Все это случилось, и я все это видел. Но персики по-прежнему отдают амброй и сонными осами. Столь многое утрачено, но стоит ли по нему тосковать? Купол все так же хранит нас, держит на месте. В печах зажигается огонь, начинает жариться и вариться еда. Дымы поднимаются прядями, основой на ткацком станке. Я вдыхаю все это – весь аромат, всю эту жизнь. Мою жизнь, уточной нитью вплетающуюся в ткань на станке.

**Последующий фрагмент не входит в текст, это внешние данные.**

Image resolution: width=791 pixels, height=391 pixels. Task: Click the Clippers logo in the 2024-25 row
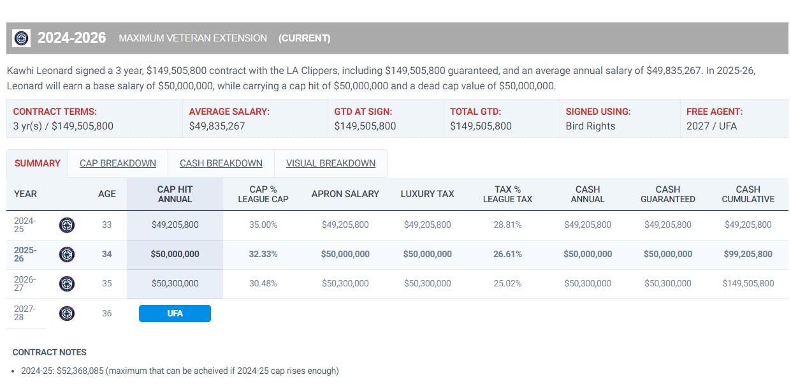[67, 225]
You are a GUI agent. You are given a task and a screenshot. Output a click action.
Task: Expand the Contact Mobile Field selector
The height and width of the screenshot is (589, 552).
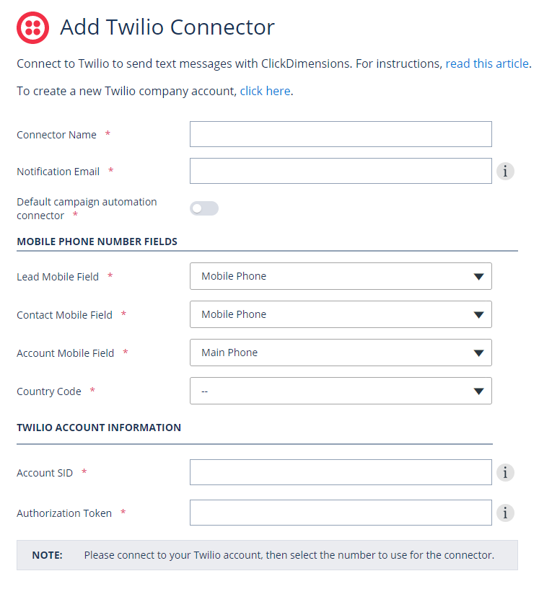point(341,314)

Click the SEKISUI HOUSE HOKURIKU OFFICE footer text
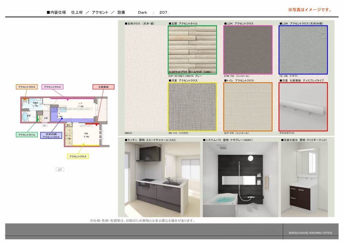(x=310, y=233)
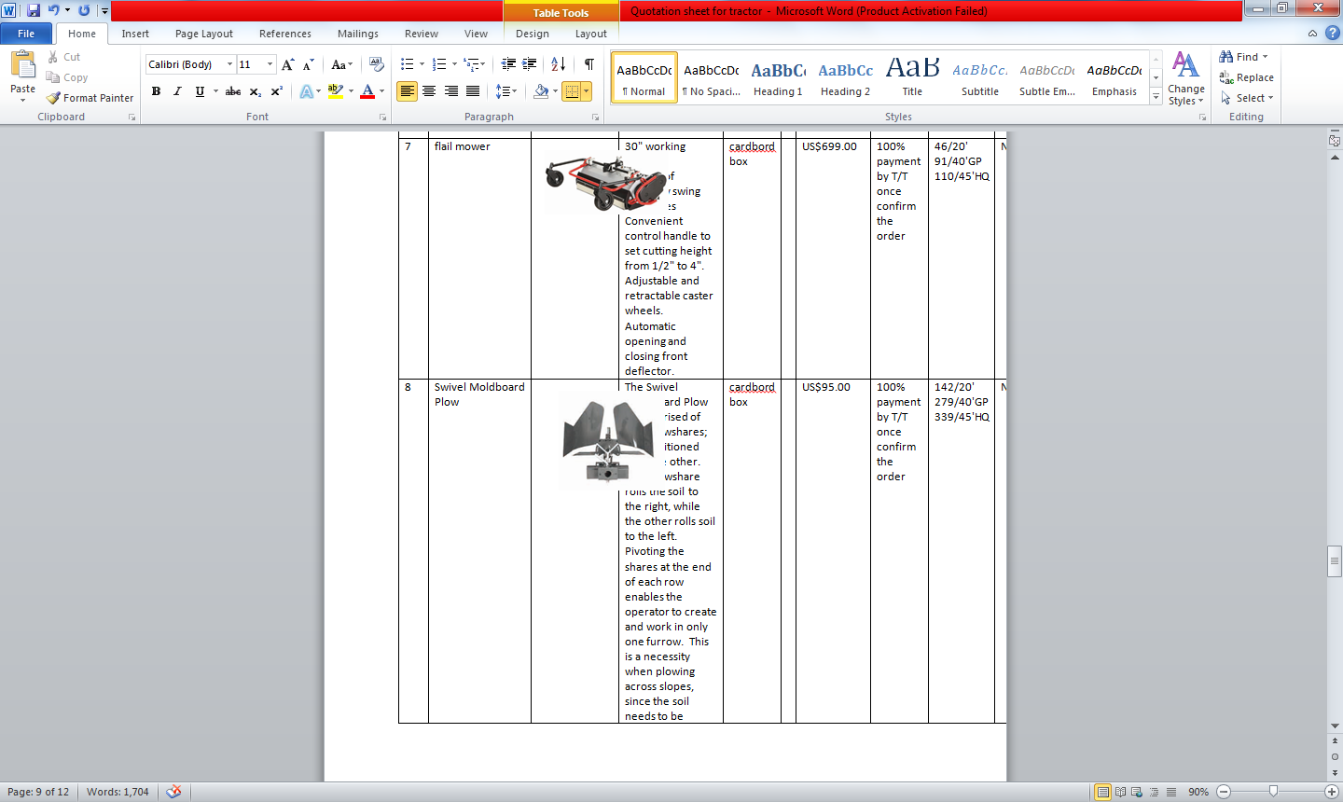Click the Show/Hide paragraph marks icon
1343x802 pixels.
tap(588, 64)
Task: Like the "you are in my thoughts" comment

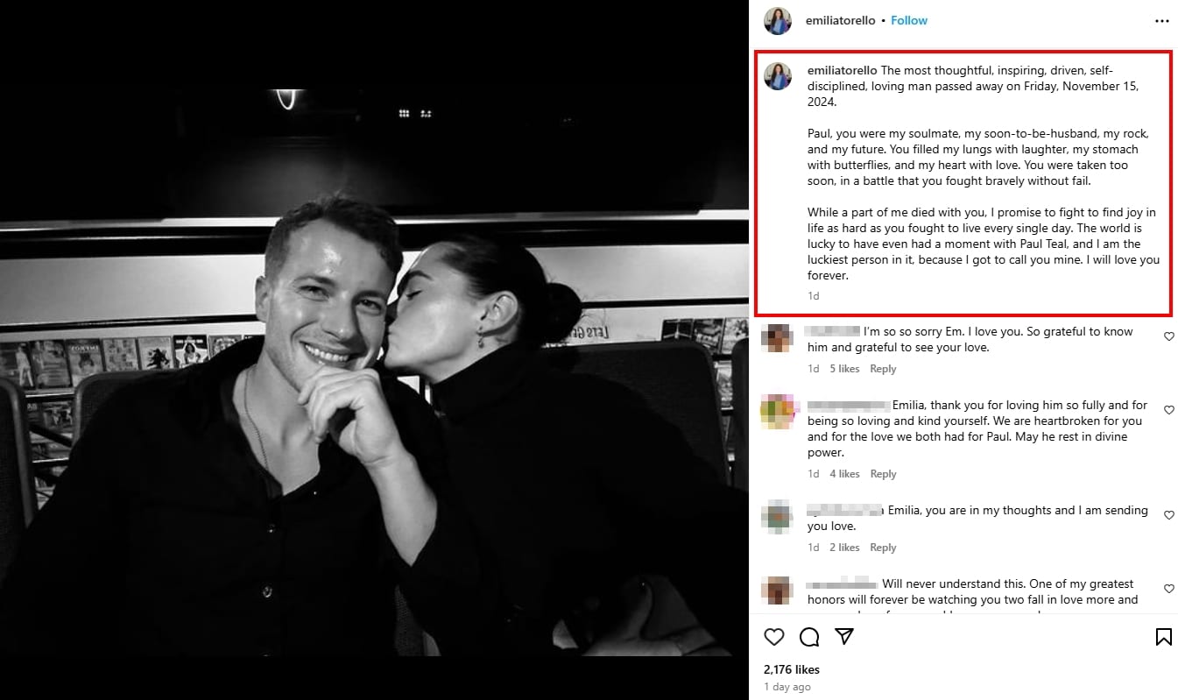Action: pyautogui.click(x=1168, y=515)
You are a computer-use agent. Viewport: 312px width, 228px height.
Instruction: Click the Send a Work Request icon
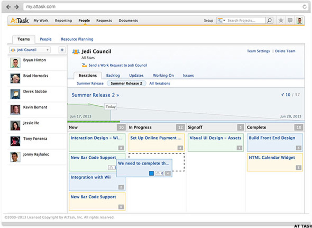pos(84,65)
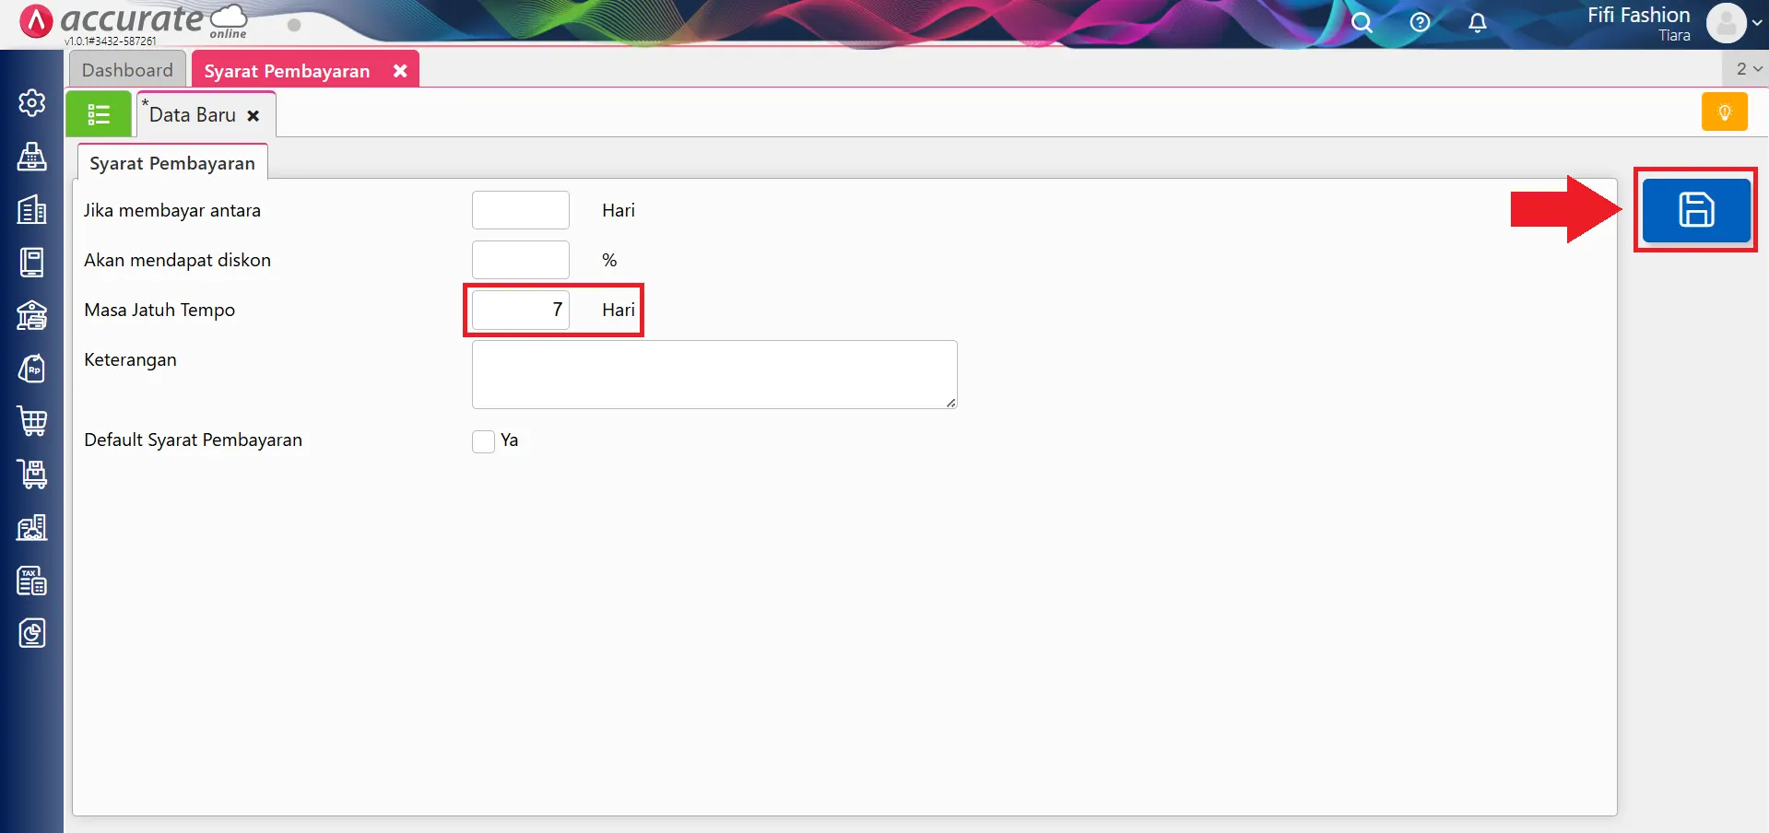Click the Keterangan text area

pos(713,374)
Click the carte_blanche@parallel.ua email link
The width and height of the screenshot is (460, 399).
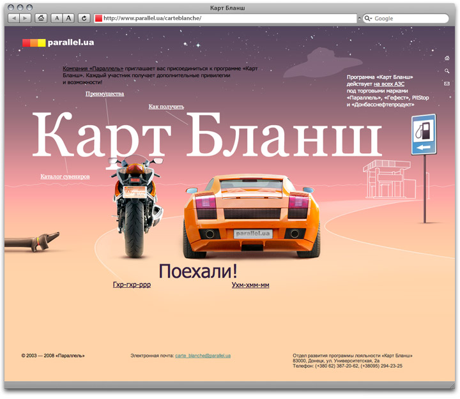[x=203, y=355]
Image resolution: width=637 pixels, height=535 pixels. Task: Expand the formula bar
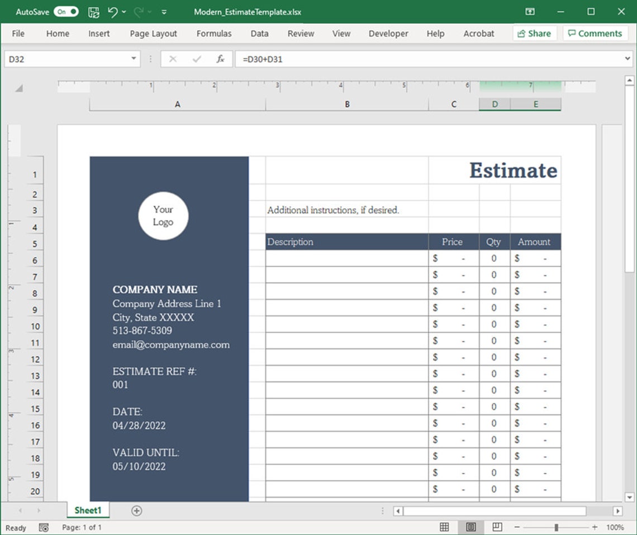[628, 59]

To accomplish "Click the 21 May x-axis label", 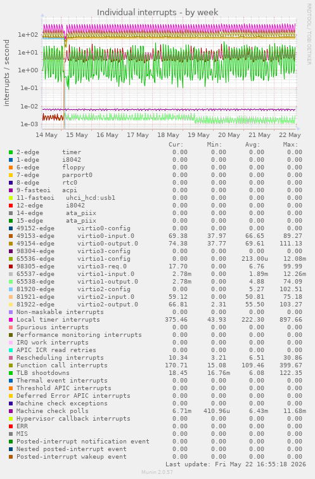I will [x=259, y=135].
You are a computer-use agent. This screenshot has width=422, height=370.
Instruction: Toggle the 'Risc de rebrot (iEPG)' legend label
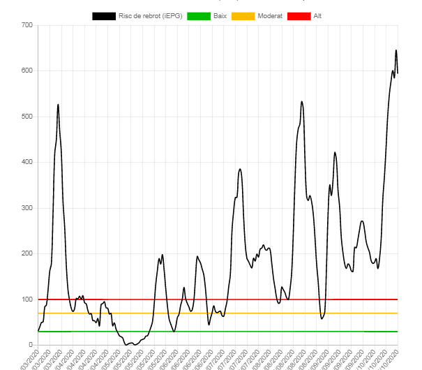pyautogui.click(x=150, y=15)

Рука исчезает с моего плеча. Затем возвращается, гладит меня по щеке. Я поворачиваюсь и ловлю палец губами. На нем вкус персика и чего-то другого. Еще одна нить: то самое, что творит сложность из ничего, что придает смысл нашему огромному зверю, нашему городу – и нашим жизням. Я нашел это нечто, спрятанное у всех на виду. Ведь оно никогда не исчезало. Оно всегда было здесь.
Вот. Теперь я помню. И могу рассказать вам.
Первый поворот колеса Фортуны:
«Regnabo» – «Я буду царствовать»
Флоренция, 1466 год
Моя мать умерла за день до того, как мне исполнилось четырнадцать. Я видел, как она сделала последний вдох – долгий, судорожный «ах». На самом деле ничего не изменилось. Тело на маминой кровати – восковое нечто с полупрозрачной кожей убитого кабана, из которого выпустили всю кровь, – уже много дней перестало быть моей матерью. В комнате стоял запах пота, лаванды и шалфея и еще ночного горшка. Когда священник чуть подтолкнул меня к трупу, я встал на колени у кровати, взял уже холодные пальцы и неохотно поднес их к губам – они пахли так же. Я прижался губами к венам, избороздившим тыльную сторону ладони умершей, и сделал то, что делал всегда: прикоснулся языком к ее коже, чтобы ощутить вкус.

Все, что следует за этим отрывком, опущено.